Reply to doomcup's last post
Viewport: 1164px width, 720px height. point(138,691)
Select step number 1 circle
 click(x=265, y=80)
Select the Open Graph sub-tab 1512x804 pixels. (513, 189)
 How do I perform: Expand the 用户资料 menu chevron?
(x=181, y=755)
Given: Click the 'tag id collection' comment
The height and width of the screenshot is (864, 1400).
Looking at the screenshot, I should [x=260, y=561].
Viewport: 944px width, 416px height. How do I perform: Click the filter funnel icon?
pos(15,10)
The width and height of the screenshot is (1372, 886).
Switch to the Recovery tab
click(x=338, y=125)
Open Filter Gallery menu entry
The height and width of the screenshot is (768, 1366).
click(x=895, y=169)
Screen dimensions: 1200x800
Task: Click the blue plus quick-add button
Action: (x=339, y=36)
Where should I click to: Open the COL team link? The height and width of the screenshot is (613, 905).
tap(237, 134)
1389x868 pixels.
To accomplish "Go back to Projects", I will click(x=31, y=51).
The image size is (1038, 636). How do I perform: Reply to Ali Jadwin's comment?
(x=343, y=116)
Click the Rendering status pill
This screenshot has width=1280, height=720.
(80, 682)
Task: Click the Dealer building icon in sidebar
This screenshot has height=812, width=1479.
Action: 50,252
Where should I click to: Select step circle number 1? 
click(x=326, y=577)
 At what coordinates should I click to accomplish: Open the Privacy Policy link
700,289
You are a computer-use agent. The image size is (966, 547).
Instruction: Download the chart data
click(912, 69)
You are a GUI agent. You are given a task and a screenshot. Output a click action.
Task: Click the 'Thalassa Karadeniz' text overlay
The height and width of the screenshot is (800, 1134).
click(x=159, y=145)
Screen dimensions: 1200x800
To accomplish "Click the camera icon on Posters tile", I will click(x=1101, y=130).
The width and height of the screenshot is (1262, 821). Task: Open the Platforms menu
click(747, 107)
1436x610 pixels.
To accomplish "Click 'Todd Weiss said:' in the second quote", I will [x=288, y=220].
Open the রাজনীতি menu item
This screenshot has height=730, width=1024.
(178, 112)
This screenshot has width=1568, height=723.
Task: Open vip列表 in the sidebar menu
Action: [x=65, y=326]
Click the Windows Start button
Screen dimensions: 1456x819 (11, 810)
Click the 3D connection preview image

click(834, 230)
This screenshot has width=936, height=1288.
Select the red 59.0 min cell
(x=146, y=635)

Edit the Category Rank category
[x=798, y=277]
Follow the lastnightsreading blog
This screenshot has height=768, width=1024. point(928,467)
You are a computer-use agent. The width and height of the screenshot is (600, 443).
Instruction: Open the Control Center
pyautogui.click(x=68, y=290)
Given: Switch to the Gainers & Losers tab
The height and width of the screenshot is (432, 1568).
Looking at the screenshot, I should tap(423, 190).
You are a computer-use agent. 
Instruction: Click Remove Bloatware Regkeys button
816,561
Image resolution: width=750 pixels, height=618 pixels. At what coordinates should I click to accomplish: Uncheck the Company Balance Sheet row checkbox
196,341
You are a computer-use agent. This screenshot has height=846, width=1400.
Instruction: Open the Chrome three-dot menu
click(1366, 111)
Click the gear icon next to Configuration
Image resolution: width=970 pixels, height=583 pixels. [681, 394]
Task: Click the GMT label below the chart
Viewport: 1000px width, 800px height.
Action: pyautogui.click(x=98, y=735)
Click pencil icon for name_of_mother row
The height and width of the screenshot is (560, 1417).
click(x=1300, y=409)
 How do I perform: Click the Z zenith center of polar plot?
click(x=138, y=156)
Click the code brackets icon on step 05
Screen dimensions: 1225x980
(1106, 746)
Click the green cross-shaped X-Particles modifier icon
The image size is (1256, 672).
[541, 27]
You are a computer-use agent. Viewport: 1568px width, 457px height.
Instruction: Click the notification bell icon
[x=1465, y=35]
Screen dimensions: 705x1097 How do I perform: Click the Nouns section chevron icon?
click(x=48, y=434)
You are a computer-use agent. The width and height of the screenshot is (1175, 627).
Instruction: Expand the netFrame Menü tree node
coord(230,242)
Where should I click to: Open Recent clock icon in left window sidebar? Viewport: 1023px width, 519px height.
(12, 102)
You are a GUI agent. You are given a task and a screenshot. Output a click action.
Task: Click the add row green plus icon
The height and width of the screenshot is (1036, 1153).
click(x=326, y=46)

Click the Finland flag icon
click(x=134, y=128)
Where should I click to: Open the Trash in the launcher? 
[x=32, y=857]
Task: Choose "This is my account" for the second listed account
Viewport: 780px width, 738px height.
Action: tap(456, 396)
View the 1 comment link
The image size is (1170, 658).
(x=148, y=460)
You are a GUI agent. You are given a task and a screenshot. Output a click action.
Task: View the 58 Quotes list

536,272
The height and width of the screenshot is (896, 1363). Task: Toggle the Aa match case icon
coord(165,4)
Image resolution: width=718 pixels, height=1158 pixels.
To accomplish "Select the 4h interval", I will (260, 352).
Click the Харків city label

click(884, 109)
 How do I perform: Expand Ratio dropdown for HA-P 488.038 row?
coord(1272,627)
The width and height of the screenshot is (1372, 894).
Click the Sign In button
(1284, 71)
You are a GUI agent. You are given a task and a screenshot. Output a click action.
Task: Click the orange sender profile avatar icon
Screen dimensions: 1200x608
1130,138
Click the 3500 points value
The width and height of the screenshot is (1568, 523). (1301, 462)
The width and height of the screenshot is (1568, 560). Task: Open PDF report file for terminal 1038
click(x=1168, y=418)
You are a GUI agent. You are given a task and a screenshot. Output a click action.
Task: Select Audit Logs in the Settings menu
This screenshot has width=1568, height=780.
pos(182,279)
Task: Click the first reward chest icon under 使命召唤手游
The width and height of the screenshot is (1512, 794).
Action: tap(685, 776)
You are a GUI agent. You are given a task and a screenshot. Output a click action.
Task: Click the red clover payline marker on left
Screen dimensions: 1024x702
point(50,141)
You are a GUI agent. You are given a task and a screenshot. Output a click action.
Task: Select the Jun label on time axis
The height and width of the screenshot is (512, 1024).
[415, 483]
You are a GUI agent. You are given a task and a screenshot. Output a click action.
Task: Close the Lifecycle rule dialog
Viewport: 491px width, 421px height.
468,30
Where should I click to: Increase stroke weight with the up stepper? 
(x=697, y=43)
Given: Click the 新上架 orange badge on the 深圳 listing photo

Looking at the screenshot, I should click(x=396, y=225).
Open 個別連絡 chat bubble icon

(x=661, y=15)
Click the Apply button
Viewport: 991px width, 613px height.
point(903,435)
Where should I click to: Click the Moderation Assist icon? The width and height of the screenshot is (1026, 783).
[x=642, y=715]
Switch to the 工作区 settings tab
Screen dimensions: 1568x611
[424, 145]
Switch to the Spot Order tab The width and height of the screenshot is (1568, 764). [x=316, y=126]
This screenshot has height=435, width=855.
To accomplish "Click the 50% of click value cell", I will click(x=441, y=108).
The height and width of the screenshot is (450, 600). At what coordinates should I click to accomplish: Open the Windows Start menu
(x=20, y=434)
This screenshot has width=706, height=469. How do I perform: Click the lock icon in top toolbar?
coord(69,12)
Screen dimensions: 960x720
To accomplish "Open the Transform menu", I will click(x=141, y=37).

┄┄┄┄┄┄┄┄┄┄┄┄┄┄┄┄┄┄┄┄

Required task:
Please recast all of the lines above as a Markdown table with the columns "Row" and "Line text", giving each line its own numbered row and leaving out any blank lines.

Output:
| Row | Line text |
|---|---|
| 1 | Reply to doomcup's last post |
| 2 | Viewport: 1164px width, 720px height. point(138,691) |
| 3 | Select step number 1 circle |
| 4 |  click(x=265, y=80) |
| 5 | Select the Open Graph sub-tab 1512x804 pixels. (513, 189) |
| 6 |  How do I perform: Expand the 用户资料 menu chevron? |
| 7 | (x=181, y=755) |
| 8 | Given: Click the 'tag id collection' comment |
| 9 | The height and width of the screenshot is (864, 1400). |
| 10 | Looking at the screenshot, I should [x=260, y=561]. |
| 11 | Viewport: 944px width, 416px height. How do I perform: Click the filter funnel icon? |
| 12 | pos(15,10) |
| 13 | The width and height of the screenshot is (1372, 886). |
| 14 | Switch to the Recovery tab |
| 15 | click(x=338, y=125) |
| 16 | Open Filter Gallery menu entry |
| 17 | The height and width of the screenshot is (768, 1366). |
| 18 | click(x=895, y=169) |
| 19 | Screen dimensions: 1200x800 |
| 20 | Task: Click the blue plus quick-add button |
| 21 | Action: (x=339, y=36) |
| 22 | Where should I click to: Open the COL team link? The height and width of the screenshot is (613, 905). |
| 23 | tap(237, 134) |
| 24 | 1389x868 pixels. |
| 25 | To accomplish "Go back to Projects", I will click(x=31, y=51). |
| 26 | The image size is (1038, 636). How do I perform: Reply to Ali Jadwin's comment? |
| 27 | (x=343, y=116) |
| 28 | Click the Rendering status pill |
| 29 | This screenshot has width=1280, height=720. |
| 30 | (80, 682) |
| 31 | Task: Click the Dealer building icon in sidebar |
| 32 | This screenshot has height=812, width=1479. |
| 33 | Action: 50,252 |
| 34 | Where should I click to: Select step circle number 1?  |
| 35 | click(x=326, y=577) |
| 36 |  At what coordinates should I click to accomplish: Open the Privacy Policy link |
| 37 | 700,289 |
| 38 | You are a computer-use agent. The image size is (966, 547). |
| 39 | Instruction: Download the chart data |
| 40 | click(912, 69) |
| 41 | You are a GUI agent. You are given a task and a screenshot. Output a click action. |
| 42 | Task: Click the 'Thalassa Karadeniz' text overlay |
| 43 | The height and width of the screenshot is (800, 1134). |
| 44 | click(x=159, y=145) |
| 45 | Screen dimensions: 1200x800 |
| 46 | To accomplish "Click the camera icon on Posters tile", I will click(x=1101, y=130). |
| 47 | The width and height of the screenshot is (1262, 821). Task: Open the Platforms menu |
| 48 | click(747, 107) |
| 49 | 1436x610 pixels. |
| 50 | To accomplish "Click 'Todd Weiss said:' in the second quote", I will [x=288, y=220]. |
| 51 | Open the রাজনীতি menu item |
| 52 | This screenshot has height=730, width=1024. |
| 53 | (178, 112) |
| 54 | This screenshot has width=1568, height=723. |
| 55 | Task: Open vip列表 in the sidebar menu |
| 56 | Action: [x=65, y=326] |
| 57 | Click the Windows Start button |
| 58 | Screen dimensions: 1456x819 (11, 810) |
| 59 | Click the 3D connection preview image |
| 60 | click(834, 230) |
| 61 | This screenshot has width=936, height=1288. |
| 62 | Select the red 59.0 min cell |
| 63 | (x=146, y=635) |
| 64 | Edit the Category Rank category |
| 65 | [x=798, y=277] |
| 66 | Follow the lastnightsreading blog |
| 67 | This screenshot has height=768, width=1024. point(928,467) |
| 68 | You are a computer-use agent. The width and height of the screenshot is (600, 443). |
| 69 | Instruction: Open the Control Center |
| 70 | pyautogui.click(x=68, y=290) |
| 71 | Given: Switch to the Gainers & Losers tab |
| 72 | The height and width of the screenshot is (432, 1568). |
| 73 | Looking at the screenshot, I should tap(423, 190). |
| 74 | You are a computer-use agent.  |
| 75 | Instruction: Click Remove Bloatware Regkeys button |
| 76 | 816,561 |
| 77 | Image resolution: width=750 pixels, height=618 pixels. At what coordinates should I click to accomplish: Uncheck the Company Balance Sheet row checkbox |
| 78 | 196,341 |
| 79 | You are a computer-use agent. This screenshot has height=846, width=1400. |
| 80 | Instruction: Open the Chrome three-dot menu |
| 81 | click(1366, 111) |
| 82 | Click the gear icon next to Configuration |
| 83 | Image resolution: width=970 pixels, height=583 pixels. [681, 394] |
| 84 | Task: Click the GMT label below the chart |
| 85 | Viewport: 1000px width, 800px height. |
| 86 | Action: pyautogui.click(x=98, y=735) |
| 87 | Click pencil icon for name_of_mother row |
| 88 | The height and width of the screenshot is (560, 1417). |
| 89 | click(x=1300, y=409) |
| 90 |  How do I perform: Click the Z zenith center of polar plot? |
| 91 | click(x=138, y=156) |
| 92 | Click the code brackets icon on step 05 |
| 93 | Screen dimensions: 1225x980 |
| 94 | (1106, 746) |
| 95 | Click the green cross-shaped X-Particles modifier icon |
| 96 | The image size is (1256, 672). |
| 97 | [541, 27] |
| 98 | You are a computer-use agent. Viewport: 1568px width, 457px height. |
| 99 | Instruction: Click the notification bell icon |
| 100 | [x=1465, y=35] |
| 101 | Screen dimensions: 705x1097 How do I perform: Click the Nouns section chevron icon? |
| 102 | click(x=48, y=434) |
| 103 | You are a computer-use agent. The width and height of the screenshot is (1175, 627). |
| 104 | Instruction: Expand the netFrame Menü tree node |
| 105 | coord(230,242) |
| 106 | Where should I click to: Open Recent clock icon in left window sidebar? Viewport: 1023px width, 519px height. |
| 107 | (12, 102) |
| 108 | You are a GUI agent. You are given a task and a screenshot. Output a click action. |
| 109 | Task: Click the add row green plus icon |
| 110 | The height and width of the screenshot is (1036, 1153). |
| 111 | click(x=326, y=46) |
| 112 | Click the Finland flag icon |
| 113 | click(x=134, y=128) |
| 114 | Where should I click to: Open the Trash in the launcher?  |
| 115 | [x=32, y=857] |
| 116 | Task: Choose "This is my account" for the second listed account |
| 117 | Viewport: 780px width, 738px height. |
| 118 | Action: tap(456, 396) |
| 119 | View the 1 comment link |
| 120 | The image size is (1170, 658). |
| 121 | (x=148, y=460) |
| 122 | You are a GUI agent. You are given a task and a screenshot. Output a click action. |
| 123 | Task: View the 58 Quotes list |
| 124 | 536,272 |
| 125 | The height and width of the screenshot is (896, 1363). Task: Toggle the Aa match case icon |
| 126 | coord(165,4) |
| 127 | Image resolution: width=718 pixels, height=1158 pixels. |
| 128 | To accomplish "Select the 4h interval", I will (260, 352). |
| 129 | Click the Харків city label |
| 130 | click(884, 109) |
| 131 |  How do I perform: Expand Ratio dropdown for HA-P 488.038 row? |
| 132 | coord(1272,627) |
| 133 | The width and height of the screenshot is (1372, 894). |
| 134 | Click the Sign In button |
| 135 | (1284, 71) |
| 136 | You are a GUI agent. You are given a task and a screenshot. Output a click action. |
| 137 | Task: Click the orange sender profile avatar icon |
| 138 | Screen dimensions: 1200x608 |
| 139 | 1130,138 |
| 140 | Click the 3500 points value |
| 141 | The width and height of the screenshot is (1568, 523). (1301, 462) |
| 142 | The width and height of the screenshot is (1568, 560). Task: Open PDF report file for terminal 1038 |
| 143 | click(x=1168, y=418) |
| 144 | You are a GUI agent. You are given a task and a screenshot. Output a click action. |
| 145 | Task: Select Audit Logs in the Settings menu |
| 146 | This screenshot has width=1568, height=780. |
| 147 | pos(182,279) |
| 148 | Task: Click the first reward chest icon under 使命召唤手游 |
| 149 | The width and height of the screenshot is (1512, 794). |
| 150 | Action: tap(685, 776) |
| 151 | You are a GUI agent. You are given a task and a screenshot. Output a click action. |
| 152 | Task: Click the red clover payline marker on left |
| 153 | Screen dimensions: 1024x702 |
| 154 | point(50,141) |
| 155 | You are a GUI agent. You are given a task and a screenshot. Output a click action. |
| 156 | Task: Select the Jun label on time axis |
| 157 | The height and width of the screenshot is (512, 1024). |
| 158 | [415, 483] |
| 159 | You are a GUI agent. You are given a task and a screenshot. Output a click action. |
| 160 | Task: Close the Lifecycle rule dialog |
| 161 | Viewport: 491px width, 421px height. |
| 162 | 468,30 |
| 163 | Where should I click to: Increase stroke weight with the up stepper?  |
| 164 | (x=697, y=43) |
| 165 | Given: Click the 新上架 orange badge on the 深圳 listing photo |
| 166 | Looking at the screenshot, I should click(x=396, y=225). |
| 167 | Open 個別連絡 chat bubble icon |
| 168 | (x=661, y=15) |
| 169 | Click the Apply button |
| 170 | Viewport: 991px width, 613px height. |
| 171 | point(903,435) |
| 172 | Where should I click to: Click the Moderation Assist icon? The width and height of the screenshot is (1026, 783). |
| 173 | [x=642, y=715] |
| 174 | Switch to the 工作区 settings tab |
| 175 | Screen dimensions: 1568x611 |
| 176 | [424, 145] |
| 177 | Switch to the Spot Order tab The width and height of the screenshot is (1568, 764). [x=316, y=126] |
| 178 | This screenshot has height=435, width=855. |
| 179 | To accomplish "Click the 50% of click value cell", I will click(x=441, y=108). |
| 180 | The height and width of the screenshot is (450, 600). At what coordinates should I click to accomplish: Open the Windows Start menu |
| 181 | (x=20, y=434) |
| 182 | This screenshot has width=706, height=469. How do I perform: Click the lock icon in top toolbar? |
| 183 | coord(69,12) |
| 184 | Screen dimensions: 960x720 |
| 185 | To accomplish "Open the Transform menu", I will click(x=141, y=37). |